The murder of Nahel M (a 17-year-old French-Algerian) by a police officer in Nanterre on Tuesday morning has sparked a powerful wave of indignation and anger across the country. Riots and enraged protests have rocked Paris for two nights running, where a reported 2,000 security personnel have been deployed. Protests are now spreading beyond the capital.
The video of the incident clearly illustrates what happened: the police officer deliberately murdered the young man, who was not threatening anyone, after he drove away from a traffic stop. He was shot in the chest and medics failed to revive him. Such events are not uncommon: there were 13 such police killings following routine traffic stops last year alone.
Unaware that he had been filmed, the policeman tried to claim that Nahel was threatening to kill him. This is the regular strategy of police officers who commit such “accidents”: they lie, confident in the complicity of the police and judicial institutions.
But the video does not lie. It is a spanner in the works for the state, a piece of raw truth that ridicules arguments like the “presumption of innocence”, which reactionary journalists have been coming out with for the past two days.
Everyone understands that, without this video, the police officer’s claims would probably not have been questioned – and that for lack of videos, many murders perpetrated by police officers in similar circumstances have been buried under a heap of lies and complicit silence.

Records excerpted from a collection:
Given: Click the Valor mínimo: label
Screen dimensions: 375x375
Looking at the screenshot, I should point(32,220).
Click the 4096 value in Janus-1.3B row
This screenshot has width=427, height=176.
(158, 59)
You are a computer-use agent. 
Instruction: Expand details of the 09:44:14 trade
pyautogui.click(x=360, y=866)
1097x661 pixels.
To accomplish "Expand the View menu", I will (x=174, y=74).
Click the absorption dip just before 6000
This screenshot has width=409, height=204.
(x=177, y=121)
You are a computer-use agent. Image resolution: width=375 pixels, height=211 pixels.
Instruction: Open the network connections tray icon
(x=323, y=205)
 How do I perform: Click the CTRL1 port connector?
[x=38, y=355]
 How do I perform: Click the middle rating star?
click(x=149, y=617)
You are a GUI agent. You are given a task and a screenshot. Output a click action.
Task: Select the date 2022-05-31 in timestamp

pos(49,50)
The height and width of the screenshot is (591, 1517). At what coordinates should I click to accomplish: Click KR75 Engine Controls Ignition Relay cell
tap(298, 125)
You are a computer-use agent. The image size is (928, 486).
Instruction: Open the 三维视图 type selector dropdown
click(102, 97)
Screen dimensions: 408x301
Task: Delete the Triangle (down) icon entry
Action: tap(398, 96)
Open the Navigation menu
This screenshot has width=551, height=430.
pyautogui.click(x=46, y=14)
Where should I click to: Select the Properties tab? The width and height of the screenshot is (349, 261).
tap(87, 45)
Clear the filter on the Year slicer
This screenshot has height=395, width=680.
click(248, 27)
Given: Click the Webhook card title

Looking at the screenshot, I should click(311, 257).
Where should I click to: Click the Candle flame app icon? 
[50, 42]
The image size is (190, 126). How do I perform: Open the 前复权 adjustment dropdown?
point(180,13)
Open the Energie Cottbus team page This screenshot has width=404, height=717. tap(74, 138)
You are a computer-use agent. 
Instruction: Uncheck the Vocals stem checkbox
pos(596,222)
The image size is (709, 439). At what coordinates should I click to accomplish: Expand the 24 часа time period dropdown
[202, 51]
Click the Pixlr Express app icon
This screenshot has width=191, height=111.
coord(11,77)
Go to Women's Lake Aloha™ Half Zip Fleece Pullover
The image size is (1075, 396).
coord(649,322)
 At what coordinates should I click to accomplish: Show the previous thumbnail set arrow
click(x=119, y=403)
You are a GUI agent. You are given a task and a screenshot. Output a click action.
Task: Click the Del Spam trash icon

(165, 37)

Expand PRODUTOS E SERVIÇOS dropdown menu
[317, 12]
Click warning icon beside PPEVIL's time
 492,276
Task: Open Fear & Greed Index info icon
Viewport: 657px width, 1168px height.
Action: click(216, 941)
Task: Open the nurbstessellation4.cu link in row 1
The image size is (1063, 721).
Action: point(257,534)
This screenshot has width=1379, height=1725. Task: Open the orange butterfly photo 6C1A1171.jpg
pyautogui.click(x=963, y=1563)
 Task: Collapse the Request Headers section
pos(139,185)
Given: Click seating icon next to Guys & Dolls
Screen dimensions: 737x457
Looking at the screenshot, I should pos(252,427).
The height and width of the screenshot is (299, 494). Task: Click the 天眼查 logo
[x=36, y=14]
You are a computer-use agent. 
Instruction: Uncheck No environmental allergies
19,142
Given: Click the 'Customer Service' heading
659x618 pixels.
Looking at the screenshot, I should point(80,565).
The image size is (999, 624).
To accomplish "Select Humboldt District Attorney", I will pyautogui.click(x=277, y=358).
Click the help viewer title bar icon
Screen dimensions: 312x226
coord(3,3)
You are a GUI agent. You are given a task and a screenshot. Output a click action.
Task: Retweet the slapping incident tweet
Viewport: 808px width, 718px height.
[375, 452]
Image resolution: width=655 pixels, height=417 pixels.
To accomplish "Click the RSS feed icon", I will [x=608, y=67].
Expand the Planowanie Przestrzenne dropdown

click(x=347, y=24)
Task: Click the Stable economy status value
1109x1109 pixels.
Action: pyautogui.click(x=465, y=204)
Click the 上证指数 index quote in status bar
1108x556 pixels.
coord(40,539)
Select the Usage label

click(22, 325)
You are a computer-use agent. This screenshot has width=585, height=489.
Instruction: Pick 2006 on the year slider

What to do:
1/ Answer these from the article on the Nanterre police killing:
(a) How many security personnel were reportedly deployed in Paris?
(b) Where on his body was the young man shot?
(c) What did the policeman try to claim about Nahel?
2/ Reproduce the article on the Nanterre police killing between "Unaware that he" and "and complicit silence.", inclusive, swapping "spanner in the works" for "wrench in the works".
3/ Write the next part of the article on the Nanterre police killing, picking up after its final sentence.

Activity answers:
1/
(a) A reported 2,000.
(b) In the chest.
(c) That Nahel was threatening to kill him.

2/
Unaware that he had been filmed, the policeman tried to claim that Nahel was threatening to kill him. This is the regular strategy of police officers who commit such “accidents”: they lie, confident in the complicity of the police and judicial institutions.
But the video does not lie. It is a wrench in the works for the state, a piece of raw truth that ridicules arguments like the “presumption of innocence”, which reactionary journalists have been coming out with for the past two days.
Everyone understands that, without this video, the police officer’s claims would probably not have been questioned – and that for lack of videos, many murders perpetrated by police officers in similar circumstances have been buried under a heap of lies and complicit silence.

3/
Fearing a repeat of the 2005 riots, triggered by the death of three youths who were electrocuted to death after being chased by police into a power station, the government said it was “shocked” by the video, promised that justice would be done and called for “calm”.
To no avail. On Tuesday night, clashes broke out between hundreds of young people and the police in Nanterre and other towns in the Paris suburbs. By Wednesday evening, the clashes had spread to many towns, not just in the Paris suburbs but nationwide.
The riots could spread over the next few days. Nahel’s murder is far from the only cause of people’s anger. But it is serving as a catalyst, a spark that has ignited huge reserves of explosive material that have been built up over the years through humiliation, discrimination, stigmatisation, state racism, police violence, unemployment and misery of all kinds.
As in 2005, the government and its media outlets are shedding crocodile tears over burnt-out cars and buses. They see this as an opportunity to mobilise public opinion against the young rioters, who are being subjected to intense police repression. The young people arrested will probably receive harsh sentences to “set an example”. The right and far right will try to make political gains out of the situation – in the name of “order”, “security” and even, of course, the (bourgeois) “Republic”.
In this context, the left and the trade union movement must not confine themselves to the role of observers and commentators. We need to give events a clear class content. The organisations of the workers’ movement must do everything they can to mobilise all young people and workers in a massive struggle against the bourgeois state, against the government and against police and judicial repression of young people.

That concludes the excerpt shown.